Nonporous: A material that is not easily penetrated by liquids and does not easily absorb them.
Penicillium: A collection of fungi that is common in house dust and grows on wallpaper and wallpaper glue, wallpaper glue, fabrics, wall board, moist chipboards, and behind paint.
Plaster: A building material formed by mixing powder with sand and water. Applied over a plaster base to form a hard finish surface on walls and ceilings.
Pulmonary: Relating to, or associated with, the lungs.
Relative Humidity: The amount of water vapor in the air relative to the amount needed for saturation at a given temperature.
Remediation: The process of stopping or reversing environmental damage.

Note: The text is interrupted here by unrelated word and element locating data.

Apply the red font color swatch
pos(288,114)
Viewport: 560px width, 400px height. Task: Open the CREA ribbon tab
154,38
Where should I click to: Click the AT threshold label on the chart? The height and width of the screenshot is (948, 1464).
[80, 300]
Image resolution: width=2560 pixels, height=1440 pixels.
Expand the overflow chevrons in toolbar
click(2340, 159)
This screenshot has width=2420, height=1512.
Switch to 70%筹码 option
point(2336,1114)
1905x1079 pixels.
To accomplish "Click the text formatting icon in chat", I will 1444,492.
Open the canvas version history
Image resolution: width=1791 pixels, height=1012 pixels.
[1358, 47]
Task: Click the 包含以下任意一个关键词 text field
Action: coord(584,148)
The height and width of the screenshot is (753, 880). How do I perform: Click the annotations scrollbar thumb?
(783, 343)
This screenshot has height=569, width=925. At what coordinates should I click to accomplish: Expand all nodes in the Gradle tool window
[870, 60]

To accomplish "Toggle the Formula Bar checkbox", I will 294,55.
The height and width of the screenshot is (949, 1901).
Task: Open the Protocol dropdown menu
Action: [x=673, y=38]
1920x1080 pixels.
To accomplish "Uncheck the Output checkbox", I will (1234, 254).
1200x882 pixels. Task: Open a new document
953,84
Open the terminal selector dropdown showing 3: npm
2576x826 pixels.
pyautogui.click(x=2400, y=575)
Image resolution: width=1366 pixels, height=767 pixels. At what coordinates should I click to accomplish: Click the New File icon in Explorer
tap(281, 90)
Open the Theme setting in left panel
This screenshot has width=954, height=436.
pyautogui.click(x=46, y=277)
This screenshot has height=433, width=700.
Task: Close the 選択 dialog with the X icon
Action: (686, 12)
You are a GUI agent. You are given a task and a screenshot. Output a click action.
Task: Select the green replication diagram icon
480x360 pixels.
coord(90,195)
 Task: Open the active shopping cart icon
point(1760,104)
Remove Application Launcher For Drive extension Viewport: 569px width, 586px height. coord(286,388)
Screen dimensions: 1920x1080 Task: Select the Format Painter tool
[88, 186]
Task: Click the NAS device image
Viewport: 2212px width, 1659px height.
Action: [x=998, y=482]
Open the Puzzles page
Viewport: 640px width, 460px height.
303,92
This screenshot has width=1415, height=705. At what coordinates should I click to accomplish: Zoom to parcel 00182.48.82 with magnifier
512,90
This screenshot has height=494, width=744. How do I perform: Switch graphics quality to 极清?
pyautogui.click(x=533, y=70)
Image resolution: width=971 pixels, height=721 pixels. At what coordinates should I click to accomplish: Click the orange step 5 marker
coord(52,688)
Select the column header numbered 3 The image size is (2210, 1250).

Spore: An inactive, typically uni-cellular, reproductive unit that can spawn bacteria or fungi under appropriate conditions. Spores are still capable of causing health issues, including allergic reactions.
Sporicide: A disinfectant specifically for targeting spores.
Stachybotrys chartarum: Also known as black mold or toxic black mold, is a mold that is black in color and can be very hazardous if left unchecked.
Toxicity: The degree to which a substance is dangerous and can cause harm.
Toxin: A poisonous substance produced by living organisms, such as bacteria and fungi.
Vapor: The gaseous form of a substance as it evaporates.
Virus: A minute infective agent. Viruses can spread a variety of dangerous diseases to humans.